WORK TO COMPLETE: Start the copy at the line containing "Instruction: Select the red G8 number 26" and run it through the last line of the records. Repeat each line exactly; omit pictures.

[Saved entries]
══════

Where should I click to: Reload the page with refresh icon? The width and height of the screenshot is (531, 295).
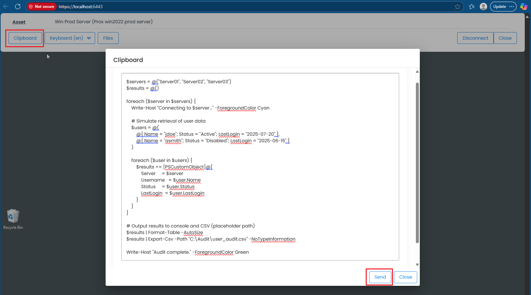tap(18, 7)
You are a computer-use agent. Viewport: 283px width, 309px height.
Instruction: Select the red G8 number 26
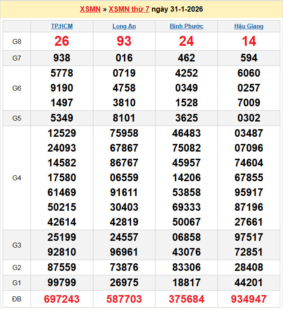62,42
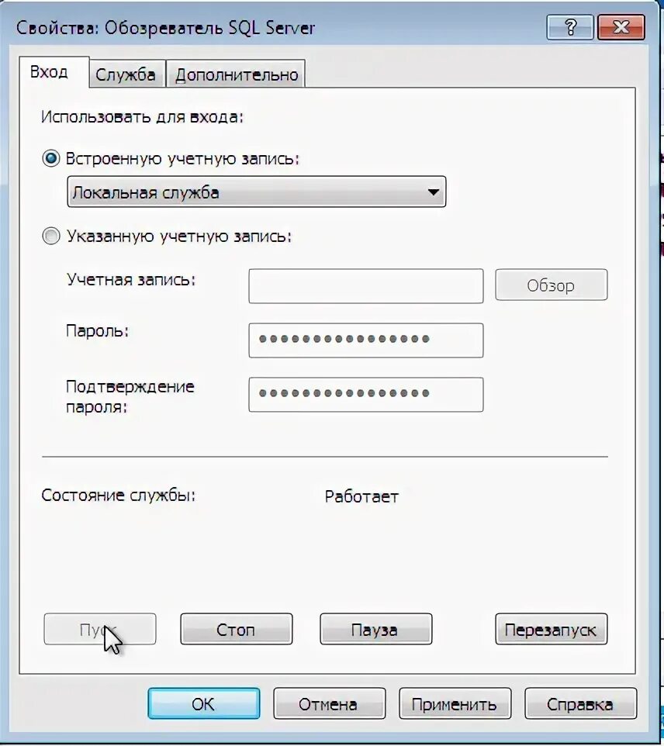Open help with the Справка button

[x=580, y=704]
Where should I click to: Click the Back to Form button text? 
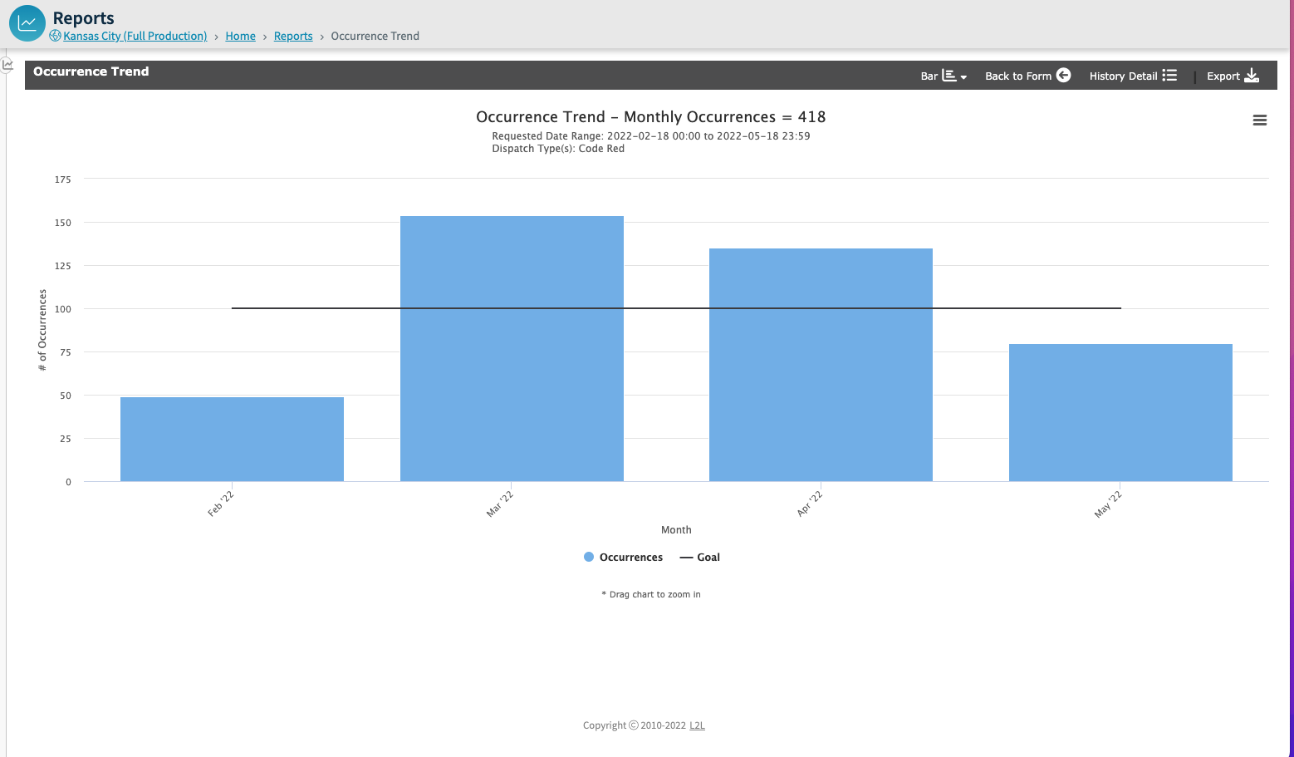click(1018, 76)
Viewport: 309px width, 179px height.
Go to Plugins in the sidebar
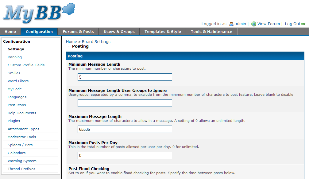click(x=14, y=121)
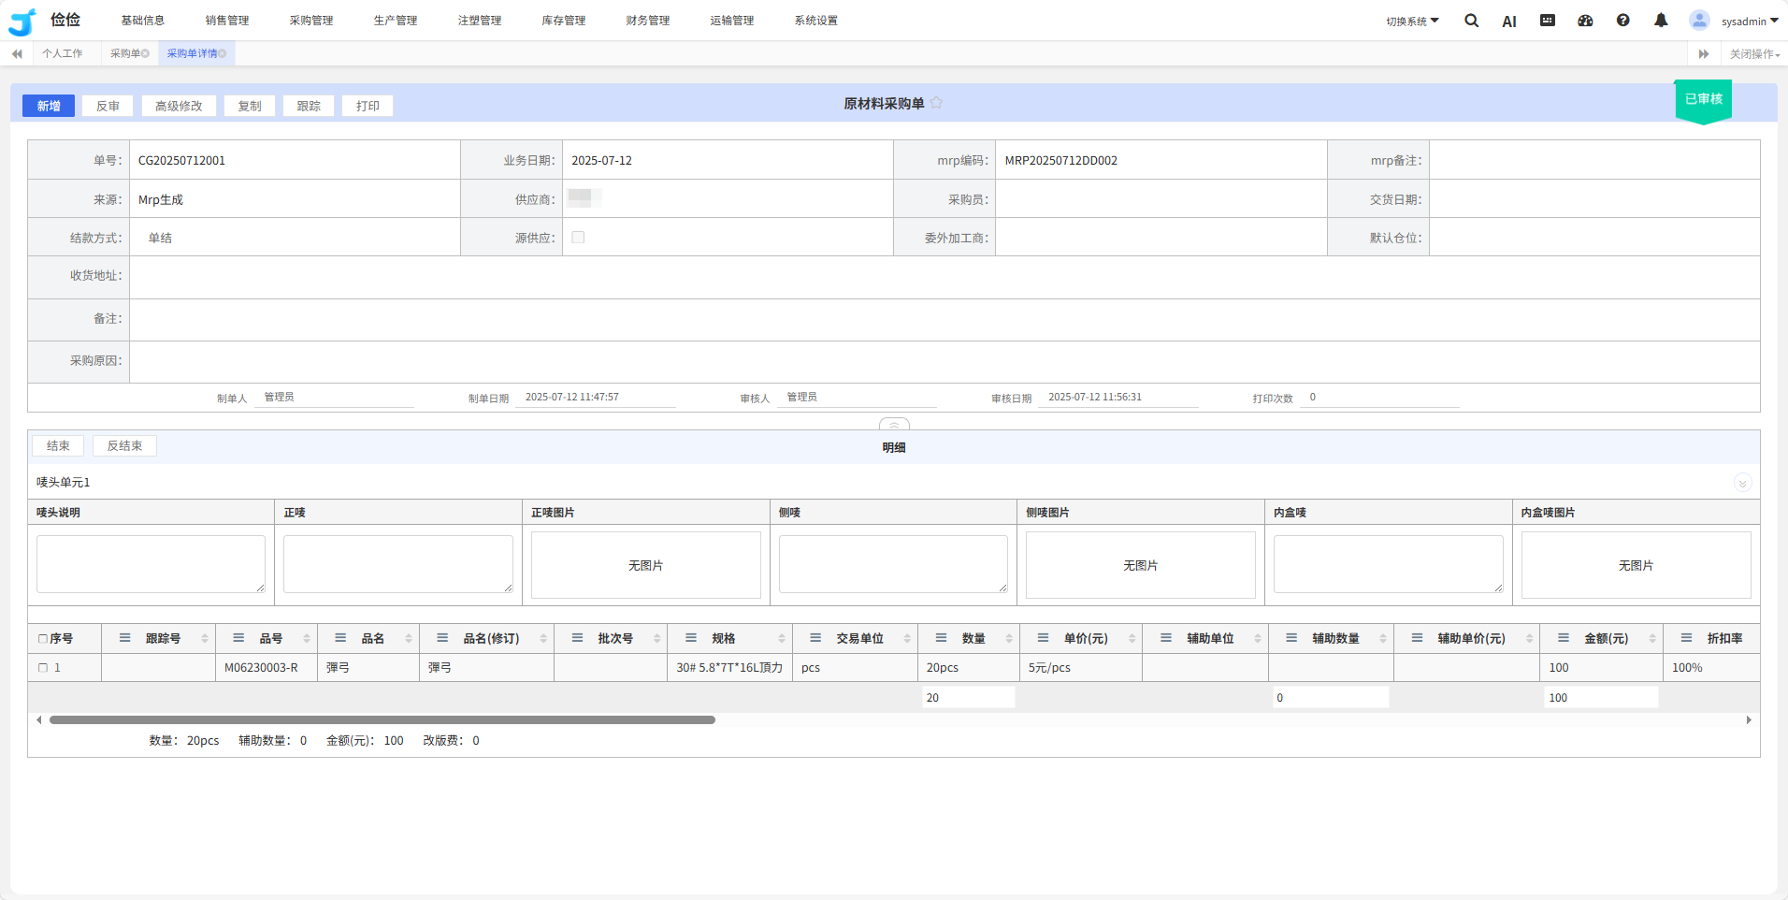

══════

FINAL ANSWER:
Instruction: Select the red G8 number 26
62,42
Open help with the Справка button

[x=580, y=704]
Where should I click to: Click the Back to Form button text? 
click(1018, 76)
Viewport: 309px width, 179px height.
Go to Plugins in the sidebar
click(x=14, y=121)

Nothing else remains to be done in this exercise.